Instructions to follow: The reply must be the number of lines in the following material that include the word "link", and nothing more.

Extracted information:
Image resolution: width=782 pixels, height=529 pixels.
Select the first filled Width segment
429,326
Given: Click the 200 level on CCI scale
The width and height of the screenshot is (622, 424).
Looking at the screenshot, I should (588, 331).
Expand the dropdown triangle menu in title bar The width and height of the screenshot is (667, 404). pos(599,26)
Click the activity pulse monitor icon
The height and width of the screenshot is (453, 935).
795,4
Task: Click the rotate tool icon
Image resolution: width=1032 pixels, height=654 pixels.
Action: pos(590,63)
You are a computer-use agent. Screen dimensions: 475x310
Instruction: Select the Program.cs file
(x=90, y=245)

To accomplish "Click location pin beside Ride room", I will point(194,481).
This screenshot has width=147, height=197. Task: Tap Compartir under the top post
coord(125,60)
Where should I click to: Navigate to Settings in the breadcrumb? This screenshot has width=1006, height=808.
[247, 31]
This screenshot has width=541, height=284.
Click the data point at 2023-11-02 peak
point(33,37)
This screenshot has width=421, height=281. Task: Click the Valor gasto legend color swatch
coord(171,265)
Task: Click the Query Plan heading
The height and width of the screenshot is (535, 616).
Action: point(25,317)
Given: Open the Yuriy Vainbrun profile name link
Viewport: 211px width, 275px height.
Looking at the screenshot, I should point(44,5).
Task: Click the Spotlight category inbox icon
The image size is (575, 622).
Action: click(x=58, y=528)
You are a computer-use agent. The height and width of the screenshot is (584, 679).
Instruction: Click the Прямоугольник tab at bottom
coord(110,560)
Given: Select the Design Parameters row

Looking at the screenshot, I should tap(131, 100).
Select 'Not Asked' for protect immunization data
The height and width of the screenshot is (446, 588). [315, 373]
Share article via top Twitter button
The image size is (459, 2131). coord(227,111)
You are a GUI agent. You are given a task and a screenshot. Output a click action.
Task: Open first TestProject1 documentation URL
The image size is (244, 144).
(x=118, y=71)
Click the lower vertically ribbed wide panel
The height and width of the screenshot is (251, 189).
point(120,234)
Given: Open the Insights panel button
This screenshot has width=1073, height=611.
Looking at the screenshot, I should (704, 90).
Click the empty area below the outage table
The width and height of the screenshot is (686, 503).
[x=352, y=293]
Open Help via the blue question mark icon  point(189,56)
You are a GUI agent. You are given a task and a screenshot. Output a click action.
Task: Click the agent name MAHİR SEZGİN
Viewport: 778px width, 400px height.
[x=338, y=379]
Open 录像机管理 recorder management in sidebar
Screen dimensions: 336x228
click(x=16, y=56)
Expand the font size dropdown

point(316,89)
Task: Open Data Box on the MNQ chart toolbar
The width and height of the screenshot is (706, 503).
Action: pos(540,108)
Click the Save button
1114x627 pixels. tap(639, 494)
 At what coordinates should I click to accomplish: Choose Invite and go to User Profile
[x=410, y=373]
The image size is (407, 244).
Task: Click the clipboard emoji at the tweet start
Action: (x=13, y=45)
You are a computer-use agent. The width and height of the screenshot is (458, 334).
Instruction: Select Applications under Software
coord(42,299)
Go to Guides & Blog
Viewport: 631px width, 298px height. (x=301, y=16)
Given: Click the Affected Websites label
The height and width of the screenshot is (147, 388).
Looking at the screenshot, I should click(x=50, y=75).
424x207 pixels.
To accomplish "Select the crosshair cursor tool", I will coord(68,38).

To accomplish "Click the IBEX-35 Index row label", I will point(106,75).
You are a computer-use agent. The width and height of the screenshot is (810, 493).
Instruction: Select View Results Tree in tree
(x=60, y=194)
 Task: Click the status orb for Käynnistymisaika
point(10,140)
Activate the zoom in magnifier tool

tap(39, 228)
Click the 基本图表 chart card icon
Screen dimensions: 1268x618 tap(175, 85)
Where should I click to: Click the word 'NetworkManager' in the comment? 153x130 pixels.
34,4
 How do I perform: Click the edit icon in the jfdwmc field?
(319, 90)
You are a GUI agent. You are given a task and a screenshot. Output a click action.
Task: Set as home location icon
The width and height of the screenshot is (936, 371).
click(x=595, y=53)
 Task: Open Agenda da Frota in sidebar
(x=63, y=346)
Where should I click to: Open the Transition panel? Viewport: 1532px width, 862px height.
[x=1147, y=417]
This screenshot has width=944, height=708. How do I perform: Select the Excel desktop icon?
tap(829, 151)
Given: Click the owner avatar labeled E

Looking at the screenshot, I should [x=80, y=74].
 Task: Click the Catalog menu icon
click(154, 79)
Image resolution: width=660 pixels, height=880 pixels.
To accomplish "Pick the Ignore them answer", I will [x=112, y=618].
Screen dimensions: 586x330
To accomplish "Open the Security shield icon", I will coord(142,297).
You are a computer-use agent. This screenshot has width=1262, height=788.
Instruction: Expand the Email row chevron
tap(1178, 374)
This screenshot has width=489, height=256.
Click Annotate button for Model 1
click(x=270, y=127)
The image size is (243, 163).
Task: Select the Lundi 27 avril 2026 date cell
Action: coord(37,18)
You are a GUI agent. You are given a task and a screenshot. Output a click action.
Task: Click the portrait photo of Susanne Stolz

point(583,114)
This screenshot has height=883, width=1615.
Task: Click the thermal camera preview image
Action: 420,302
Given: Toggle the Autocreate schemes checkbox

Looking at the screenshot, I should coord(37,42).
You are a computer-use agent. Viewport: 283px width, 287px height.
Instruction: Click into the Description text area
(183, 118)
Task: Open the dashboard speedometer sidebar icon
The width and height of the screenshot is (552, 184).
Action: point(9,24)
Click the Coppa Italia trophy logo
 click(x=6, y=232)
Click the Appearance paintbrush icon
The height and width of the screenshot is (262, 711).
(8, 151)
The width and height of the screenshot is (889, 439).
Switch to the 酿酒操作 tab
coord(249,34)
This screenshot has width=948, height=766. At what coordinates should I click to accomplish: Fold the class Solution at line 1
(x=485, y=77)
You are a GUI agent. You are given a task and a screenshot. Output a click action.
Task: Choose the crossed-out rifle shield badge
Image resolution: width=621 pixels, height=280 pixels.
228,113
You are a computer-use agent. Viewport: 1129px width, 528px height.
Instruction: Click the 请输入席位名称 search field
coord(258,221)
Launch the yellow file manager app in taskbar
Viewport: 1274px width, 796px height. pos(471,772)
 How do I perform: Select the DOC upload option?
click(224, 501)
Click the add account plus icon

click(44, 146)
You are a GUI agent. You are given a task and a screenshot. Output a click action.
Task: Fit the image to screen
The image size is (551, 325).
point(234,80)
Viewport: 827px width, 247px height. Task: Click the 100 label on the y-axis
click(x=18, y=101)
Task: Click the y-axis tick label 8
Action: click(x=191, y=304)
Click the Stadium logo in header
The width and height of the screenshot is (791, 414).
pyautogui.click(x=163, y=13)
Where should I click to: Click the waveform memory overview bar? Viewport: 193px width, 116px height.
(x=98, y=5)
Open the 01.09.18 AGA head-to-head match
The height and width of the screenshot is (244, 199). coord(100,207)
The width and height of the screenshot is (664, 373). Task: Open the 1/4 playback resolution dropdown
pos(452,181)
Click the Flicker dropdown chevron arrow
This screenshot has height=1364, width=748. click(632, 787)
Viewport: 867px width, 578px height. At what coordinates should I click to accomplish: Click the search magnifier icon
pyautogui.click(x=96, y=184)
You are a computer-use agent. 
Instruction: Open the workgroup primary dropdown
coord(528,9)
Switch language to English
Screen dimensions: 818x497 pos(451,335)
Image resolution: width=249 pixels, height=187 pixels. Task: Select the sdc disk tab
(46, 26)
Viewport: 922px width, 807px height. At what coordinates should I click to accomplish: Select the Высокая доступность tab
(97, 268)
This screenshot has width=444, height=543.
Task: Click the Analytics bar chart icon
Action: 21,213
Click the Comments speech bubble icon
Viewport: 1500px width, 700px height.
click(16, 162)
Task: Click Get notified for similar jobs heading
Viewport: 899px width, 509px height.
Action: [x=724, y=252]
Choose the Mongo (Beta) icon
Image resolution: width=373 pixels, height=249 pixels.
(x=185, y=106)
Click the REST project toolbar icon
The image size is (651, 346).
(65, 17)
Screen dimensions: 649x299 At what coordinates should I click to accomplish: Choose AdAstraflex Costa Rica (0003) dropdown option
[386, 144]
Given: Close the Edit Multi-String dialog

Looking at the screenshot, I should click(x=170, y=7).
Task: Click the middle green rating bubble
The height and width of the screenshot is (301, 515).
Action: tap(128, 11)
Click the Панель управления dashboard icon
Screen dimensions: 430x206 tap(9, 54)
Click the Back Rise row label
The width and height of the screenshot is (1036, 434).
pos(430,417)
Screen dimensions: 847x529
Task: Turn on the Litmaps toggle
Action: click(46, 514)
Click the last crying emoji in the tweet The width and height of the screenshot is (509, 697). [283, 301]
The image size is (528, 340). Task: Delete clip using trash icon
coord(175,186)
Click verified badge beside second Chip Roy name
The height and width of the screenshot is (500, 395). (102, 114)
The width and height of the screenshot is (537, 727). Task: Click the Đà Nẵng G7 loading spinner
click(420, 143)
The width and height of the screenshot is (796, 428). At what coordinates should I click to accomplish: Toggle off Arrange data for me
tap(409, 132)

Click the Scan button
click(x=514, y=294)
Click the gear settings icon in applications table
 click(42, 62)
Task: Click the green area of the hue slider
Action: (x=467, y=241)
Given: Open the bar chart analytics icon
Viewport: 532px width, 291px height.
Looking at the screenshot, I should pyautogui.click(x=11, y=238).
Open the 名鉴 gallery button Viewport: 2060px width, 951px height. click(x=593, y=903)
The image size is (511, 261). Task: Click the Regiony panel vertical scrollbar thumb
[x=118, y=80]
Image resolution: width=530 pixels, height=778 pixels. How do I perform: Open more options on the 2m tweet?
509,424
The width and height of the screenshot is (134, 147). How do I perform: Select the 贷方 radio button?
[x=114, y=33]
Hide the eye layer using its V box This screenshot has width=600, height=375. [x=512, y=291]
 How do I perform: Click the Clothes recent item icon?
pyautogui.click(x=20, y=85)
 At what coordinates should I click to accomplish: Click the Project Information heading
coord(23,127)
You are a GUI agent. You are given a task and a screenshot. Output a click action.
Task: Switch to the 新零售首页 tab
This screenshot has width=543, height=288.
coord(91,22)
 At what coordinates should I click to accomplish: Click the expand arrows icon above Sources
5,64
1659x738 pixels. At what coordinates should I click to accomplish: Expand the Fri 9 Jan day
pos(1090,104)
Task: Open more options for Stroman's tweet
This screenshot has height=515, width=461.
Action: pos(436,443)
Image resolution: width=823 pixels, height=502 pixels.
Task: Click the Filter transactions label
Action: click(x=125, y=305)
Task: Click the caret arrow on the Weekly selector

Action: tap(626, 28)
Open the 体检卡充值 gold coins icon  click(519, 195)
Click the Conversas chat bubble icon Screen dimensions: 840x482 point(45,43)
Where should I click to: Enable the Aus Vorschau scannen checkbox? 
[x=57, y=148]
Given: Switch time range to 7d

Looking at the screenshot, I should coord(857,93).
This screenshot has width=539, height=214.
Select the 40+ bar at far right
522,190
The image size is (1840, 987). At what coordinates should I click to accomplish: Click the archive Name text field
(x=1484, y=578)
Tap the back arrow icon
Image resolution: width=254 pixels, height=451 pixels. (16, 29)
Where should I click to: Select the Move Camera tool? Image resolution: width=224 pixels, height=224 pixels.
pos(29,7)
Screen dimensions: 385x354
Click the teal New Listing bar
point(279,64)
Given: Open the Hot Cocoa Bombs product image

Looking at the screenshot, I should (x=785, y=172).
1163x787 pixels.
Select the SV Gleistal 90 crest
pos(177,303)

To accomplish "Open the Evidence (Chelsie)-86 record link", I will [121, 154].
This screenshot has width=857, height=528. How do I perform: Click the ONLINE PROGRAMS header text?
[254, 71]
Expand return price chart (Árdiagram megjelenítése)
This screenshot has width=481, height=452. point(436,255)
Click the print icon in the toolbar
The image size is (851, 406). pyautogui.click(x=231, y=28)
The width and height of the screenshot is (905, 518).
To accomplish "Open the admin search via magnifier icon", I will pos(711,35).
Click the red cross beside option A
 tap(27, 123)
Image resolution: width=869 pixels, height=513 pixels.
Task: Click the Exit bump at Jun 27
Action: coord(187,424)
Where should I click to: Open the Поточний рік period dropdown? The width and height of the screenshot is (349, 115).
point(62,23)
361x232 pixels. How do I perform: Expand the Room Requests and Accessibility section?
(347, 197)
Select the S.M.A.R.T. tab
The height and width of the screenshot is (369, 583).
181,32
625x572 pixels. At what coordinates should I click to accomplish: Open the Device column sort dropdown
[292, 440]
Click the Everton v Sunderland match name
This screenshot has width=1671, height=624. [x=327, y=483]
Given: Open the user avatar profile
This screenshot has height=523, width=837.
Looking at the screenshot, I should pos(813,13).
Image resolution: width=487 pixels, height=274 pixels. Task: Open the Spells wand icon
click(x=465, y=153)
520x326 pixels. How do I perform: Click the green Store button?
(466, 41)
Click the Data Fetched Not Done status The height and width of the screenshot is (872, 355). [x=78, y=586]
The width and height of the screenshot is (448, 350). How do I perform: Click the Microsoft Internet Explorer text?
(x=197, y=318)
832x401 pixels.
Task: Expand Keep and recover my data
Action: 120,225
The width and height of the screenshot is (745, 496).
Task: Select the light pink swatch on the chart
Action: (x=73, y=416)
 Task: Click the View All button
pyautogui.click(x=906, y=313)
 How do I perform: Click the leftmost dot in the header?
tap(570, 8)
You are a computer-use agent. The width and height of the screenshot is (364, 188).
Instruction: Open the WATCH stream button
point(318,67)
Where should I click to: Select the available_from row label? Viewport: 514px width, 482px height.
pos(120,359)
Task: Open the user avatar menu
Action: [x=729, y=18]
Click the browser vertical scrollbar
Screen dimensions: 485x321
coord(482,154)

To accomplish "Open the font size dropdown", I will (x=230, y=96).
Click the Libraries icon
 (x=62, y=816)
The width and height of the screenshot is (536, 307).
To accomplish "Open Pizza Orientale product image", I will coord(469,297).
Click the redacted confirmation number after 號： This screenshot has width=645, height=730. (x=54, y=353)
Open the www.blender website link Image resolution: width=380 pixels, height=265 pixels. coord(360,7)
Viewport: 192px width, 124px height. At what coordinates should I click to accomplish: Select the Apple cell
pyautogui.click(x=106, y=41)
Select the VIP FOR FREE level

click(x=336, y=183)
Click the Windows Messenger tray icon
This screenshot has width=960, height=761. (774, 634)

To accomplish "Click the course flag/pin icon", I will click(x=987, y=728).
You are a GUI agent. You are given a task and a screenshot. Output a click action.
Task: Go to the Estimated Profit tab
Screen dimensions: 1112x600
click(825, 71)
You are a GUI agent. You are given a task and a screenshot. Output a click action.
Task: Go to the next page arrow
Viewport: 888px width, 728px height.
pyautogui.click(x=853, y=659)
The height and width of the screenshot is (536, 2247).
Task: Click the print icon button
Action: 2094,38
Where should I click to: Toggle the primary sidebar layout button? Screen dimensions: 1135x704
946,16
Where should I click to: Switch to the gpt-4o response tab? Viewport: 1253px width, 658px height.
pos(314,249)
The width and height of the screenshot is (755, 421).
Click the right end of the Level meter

Reply: 3